The HTTP protocol does not specify what is right and wrong. The fact a protocol encodes or permits a particular kind of behaviour does not mean that every use of the protocol is ethically justified. I am sure you would agree with me that "black people can't visit this server" would be such an unethical rule, even though HTTP permits you to enforce such a rule. So let's forget about the protocol for a minute.
Is it morally wrong to lie about your User Agent in order to visit a website. Well, that depends on whether it is legitimate for the server operator to discriminate according to the User Agent. If it is not legitimate, then lying about your User Agent to circumvent the restriction is morally justified.
So we are back at square one: is it legitimate for a server operator to discriminate what sort of a client is used to visit them. Since the service is public, the person is allowed to visit the service and to read the content. If the client is misbehaved in some way (some LLM scrapers are) then this is a legitimate difference. But if this is controlled for, so the LLM scraper can't be easily distinguished from a human doing the same thing, then the service is not harmed any more than would be ordinary. Therefore the discrimination is not legitimate.
Likewise, I may prevent certain user-agents to visit my site. If you - say, an AI megacorp - are intentionally spoofing the user-agent to appear as a user, you are also violating consent.

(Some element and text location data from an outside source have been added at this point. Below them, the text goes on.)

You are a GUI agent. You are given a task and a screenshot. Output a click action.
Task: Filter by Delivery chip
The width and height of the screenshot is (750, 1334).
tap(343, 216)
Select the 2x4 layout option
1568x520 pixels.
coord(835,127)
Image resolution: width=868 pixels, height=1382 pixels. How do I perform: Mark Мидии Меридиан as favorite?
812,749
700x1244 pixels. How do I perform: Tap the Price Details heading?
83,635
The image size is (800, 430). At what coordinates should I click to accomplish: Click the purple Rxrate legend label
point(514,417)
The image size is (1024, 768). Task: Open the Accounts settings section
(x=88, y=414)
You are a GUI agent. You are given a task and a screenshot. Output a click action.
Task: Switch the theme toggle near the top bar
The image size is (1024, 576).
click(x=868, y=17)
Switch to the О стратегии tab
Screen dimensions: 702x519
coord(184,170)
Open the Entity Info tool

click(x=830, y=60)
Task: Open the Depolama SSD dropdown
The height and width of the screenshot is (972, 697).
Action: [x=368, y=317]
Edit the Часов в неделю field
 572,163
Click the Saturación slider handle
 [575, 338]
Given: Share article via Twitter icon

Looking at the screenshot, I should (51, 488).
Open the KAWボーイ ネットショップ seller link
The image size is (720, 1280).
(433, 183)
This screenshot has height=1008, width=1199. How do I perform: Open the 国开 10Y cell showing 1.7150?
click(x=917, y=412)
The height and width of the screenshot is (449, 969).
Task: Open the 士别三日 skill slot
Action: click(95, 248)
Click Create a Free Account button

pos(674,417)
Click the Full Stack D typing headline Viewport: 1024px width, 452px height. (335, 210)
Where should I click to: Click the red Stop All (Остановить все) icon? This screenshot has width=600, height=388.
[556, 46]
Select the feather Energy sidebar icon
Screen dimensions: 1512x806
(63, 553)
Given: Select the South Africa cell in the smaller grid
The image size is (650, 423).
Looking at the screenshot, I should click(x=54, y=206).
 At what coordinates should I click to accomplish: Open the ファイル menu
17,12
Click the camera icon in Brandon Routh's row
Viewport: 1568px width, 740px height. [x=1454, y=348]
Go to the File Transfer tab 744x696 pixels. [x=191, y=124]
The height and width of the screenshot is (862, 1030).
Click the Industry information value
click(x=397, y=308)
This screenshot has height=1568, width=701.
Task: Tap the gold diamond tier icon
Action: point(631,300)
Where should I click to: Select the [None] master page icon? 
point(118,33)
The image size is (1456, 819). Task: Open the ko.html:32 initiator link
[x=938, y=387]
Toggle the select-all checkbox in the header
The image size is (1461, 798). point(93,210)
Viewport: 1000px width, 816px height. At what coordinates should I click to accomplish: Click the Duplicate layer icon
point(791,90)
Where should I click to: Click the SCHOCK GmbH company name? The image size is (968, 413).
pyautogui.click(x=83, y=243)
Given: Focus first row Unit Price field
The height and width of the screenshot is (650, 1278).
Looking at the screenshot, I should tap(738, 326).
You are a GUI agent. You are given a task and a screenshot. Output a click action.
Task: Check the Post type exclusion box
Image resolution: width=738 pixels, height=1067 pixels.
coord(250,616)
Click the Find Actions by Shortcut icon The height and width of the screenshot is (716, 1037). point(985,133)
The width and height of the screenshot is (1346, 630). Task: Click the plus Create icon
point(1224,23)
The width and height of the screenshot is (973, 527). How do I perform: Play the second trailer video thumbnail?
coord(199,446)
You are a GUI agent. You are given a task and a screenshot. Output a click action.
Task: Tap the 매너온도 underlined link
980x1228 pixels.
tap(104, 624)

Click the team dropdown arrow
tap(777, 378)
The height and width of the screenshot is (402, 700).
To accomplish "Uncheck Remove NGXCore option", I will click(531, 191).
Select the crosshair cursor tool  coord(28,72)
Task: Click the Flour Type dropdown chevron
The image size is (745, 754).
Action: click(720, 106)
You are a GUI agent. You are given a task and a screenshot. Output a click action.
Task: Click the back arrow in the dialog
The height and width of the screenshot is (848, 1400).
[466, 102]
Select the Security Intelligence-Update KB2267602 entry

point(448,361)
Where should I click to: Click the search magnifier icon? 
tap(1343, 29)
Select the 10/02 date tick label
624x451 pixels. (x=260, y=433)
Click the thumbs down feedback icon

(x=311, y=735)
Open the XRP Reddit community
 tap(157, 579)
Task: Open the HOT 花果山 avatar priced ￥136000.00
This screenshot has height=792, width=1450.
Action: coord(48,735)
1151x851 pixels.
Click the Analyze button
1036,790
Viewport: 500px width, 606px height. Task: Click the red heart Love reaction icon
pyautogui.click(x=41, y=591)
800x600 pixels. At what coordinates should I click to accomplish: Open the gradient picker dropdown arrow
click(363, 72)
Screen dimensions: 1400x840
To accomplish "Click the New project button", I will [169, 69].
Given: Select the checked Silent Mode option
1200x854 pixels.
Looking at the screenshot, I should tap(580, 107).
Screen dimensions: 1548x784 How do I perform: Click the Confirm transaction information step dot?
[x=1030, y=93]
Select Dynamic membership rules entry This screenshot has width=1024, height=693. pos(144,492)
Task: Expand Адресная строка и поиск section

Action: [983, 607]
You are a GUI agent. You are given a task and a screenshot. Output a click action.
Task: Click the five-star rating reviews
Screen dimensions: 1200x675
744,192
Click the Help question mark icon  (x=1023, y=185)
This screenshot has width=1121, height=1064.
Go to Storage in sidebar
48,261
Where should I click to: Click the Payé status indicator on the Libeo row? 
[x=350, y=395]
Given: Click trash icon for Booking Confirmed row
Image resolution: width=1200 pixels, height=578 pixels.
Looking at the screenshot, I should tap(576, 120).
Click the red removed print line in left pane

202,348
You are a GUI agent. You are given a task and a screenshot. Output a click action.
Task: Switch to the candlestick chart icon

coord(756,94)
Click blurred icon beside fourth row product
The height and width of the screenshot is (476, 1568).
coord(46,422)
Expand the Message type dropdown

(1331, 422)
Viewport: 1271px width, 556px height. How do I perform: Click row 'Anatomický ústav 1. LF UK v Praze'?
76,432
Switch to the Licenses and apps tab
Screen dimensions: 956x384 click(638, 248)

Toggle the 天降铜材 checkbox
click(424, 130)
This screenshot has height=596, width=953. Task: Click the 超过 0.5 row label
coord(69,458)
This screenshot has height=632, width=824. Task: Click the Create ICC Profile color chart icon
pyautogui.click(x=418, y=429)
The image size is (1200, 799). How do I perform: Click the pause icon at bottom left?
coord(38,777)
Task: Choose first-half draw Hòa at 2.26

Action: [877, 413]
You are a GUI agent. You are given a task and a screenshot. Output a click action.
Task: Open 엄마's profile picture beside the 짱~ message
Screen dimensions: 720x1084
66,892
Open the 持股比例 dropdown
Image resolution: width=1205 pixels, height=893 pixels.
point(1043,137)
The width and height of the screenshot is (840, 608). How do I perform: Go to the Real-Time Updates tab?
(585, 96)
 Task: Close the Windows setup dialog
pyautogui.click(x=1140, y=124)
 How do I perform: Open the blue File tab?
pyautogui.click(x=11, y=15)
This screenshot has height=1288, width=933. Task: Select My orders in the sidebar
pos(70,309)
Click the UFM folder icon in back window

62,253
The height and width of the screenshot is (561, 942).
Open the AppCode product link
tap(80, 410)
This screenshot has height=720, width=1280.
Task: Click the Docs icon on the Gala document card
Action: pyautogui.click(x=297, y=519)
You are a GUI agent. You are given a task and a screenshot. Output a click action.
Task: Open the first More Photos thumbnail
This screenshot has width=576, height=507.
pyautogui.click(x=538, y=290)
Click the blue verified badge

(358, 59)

No you wouldn't be. Even if someone tells you not to visit your site, you have every legal right to continue visiting it, at least in the US.
Under common interpretation of the CFAA, there needs to be a formal mechanism of authorized access. E.g. you could be charged if you hacked into a password-protected area of someone's site. But if you're merely told "hey bro don't visit my site", that's not going to reach the required legal threshold.
Which is why crawlers aren't breaking the law. If you want to restrict authorization, you need to actually implement that as a mechanism by creating logins, restricting content to logged-in users, and not giving logins to crawlers.
LLM programs does not have human rights.
Computer programs don't take actions, people do. If I use a web browser, or scrape some site to make an LLM, that's me doing it, not the program. And I have human rights.
If you think training LLMs should be illegal, just say that. If you think LLM companies are putting an undue strain on computer networks and they should be forced to pay for it, say that. But don't act like it's a virtue to try and capriciously gatekeep access to a public resource.
For example - humans can learn, programs can't. The "learning" cop out for LLM-corpos shouldn't be accepted by anyone, let alone by law. Humans have a fair use carve out of the copyright laws, not because it's something axiomatic, it's because some humans with empathy have forced others to allow all humans a leeway in legally using other's IP works. Just because such law exist for humans, doesn't mean that random computer programs should be applicable to it. Scraping web for LLMs should not be considered "fair use" because a) it is clearly not (commercialized later) and b) programs aren't humans and don't have equal rights.
And the list goes on. Now, I do get that train has long left the station and we are all collectively living in the anecdote about stealing a bicycle and asking god for forgiveness. But that doesn't mean I agree with this state. I'm just shouting my displeasure towards that passing train cause I'm weird like that. It's like with climate change - we are doing nothing that matters, no one discusses what really matters and I just accepted that nothing will really change. Doesn't mean I like the situation.
PS: tl;dr - LLMs clearly should be legal, it's just simple code is all. LLM corporations who steal IP content without compensation to the authors should be illegal, but of course they won't ever be.
PPS: there is a huge, gigantic gap between a single person scraping a few thousand pages for a personal use, maybe even some small local commercial use (though that's a grey area already) and a billion dollar megacorp, intent on destroying everything of value for humans in the internet for profit.